8.1 Cas1 : A l'issue d'un projet, un Groupe de Données est utilisé par un processus élémentaire alors qu'il n'était pas utilisé précédemment par l'application modifiéE

Il s'agit d'un nouveau GD référencé. Si le groupe de données est mis à jour par l'application modifiée, celui-ci sera comptabilisé comme un GDI ajouté dans la mesure du projet d'évolution ayant permis cette modification. Si ce Groupe de Données n'est pas mis à jour, il sera comptabilisé comme un GDE ajouté dans la mesure de ce projet d'évolution.

8.2 Cas 2 : A l'issue du projet, un Groupe de Données déjà utilisé en tant que GDE par l'application s'avère être mis à jour par cette application

Il s'agit d'un ancien GDE mis à jour. Si un GD est mis à jour par l'application modifiée, celui ci sera comptabilisé comme un GDE modifié avant et un GDI modifié après, dans la mesure du projet ayant permis cette modification.

8.3 Cas 3 : A l'issue du projet, un Groupe de Données ne sera plus mis à jour par l'application modifiée mais restera utilisé par cette application

Il s'agit d'un ancien GDI qui n'est plus mis à jour . Si le GD n'est plus mis à jour par l'application modifiées, celui-ci sera comptabilisé comme un GDI modifié avant et un GDE modifié après dans la mesure du projet d'évolution ayant permis cette modification

8.4 Cas 4 : A l'issue du projet, tous les projets élémentaires qui utilisaient ou mettaient à jour un groupe de Données seront supprimés de l'application modifiée

Il s'agit d'un GD dont on n'a plus besoin. Si le GD n'est plus utilisé par l'application modifiée, on comptabilisera dans la mesure du projet d'évolution un GDI supprimé ou un GDE supprimé selon le rôle qu'il avait précédemment dans l'application modifiée.

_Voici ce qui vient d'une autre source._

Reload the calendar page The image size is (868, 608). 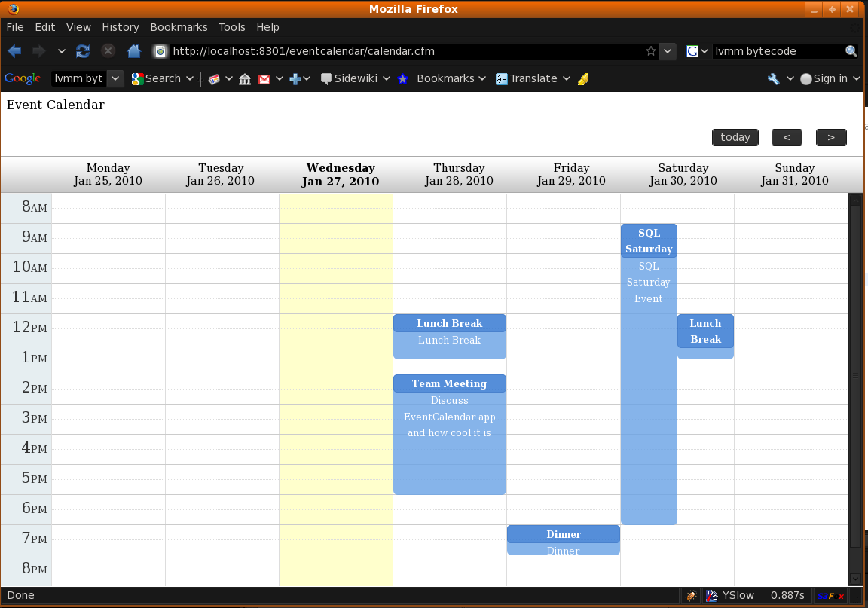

8.5 Recommandations pour la mesure

Seuls les composants " modifiés après " sont comptabilités dans la taille d'un projet d'évolution. La notion de composants " modifiés avant " est utilisée pour mettre à jour la taille de l'application concerne par un projet d'évolution.

   Taille initiale de l'application
    -  Composant modifiés avant
   +  Composant modifiés après
    -  Composants supprimés
   +  Composant ajoutés
                                                
   = Taille finale de l'application

Seule la partie de la mesure qui porte l'application dont la taille est mise à jour, est comptabilisée. Si le projet porte sur plusieurs Groupe de Données, ce Groupe de Données ne sera comptabilisé qu'une seule fois dans la mesure totale du projet, pour son poids le plus fort en points de fonction.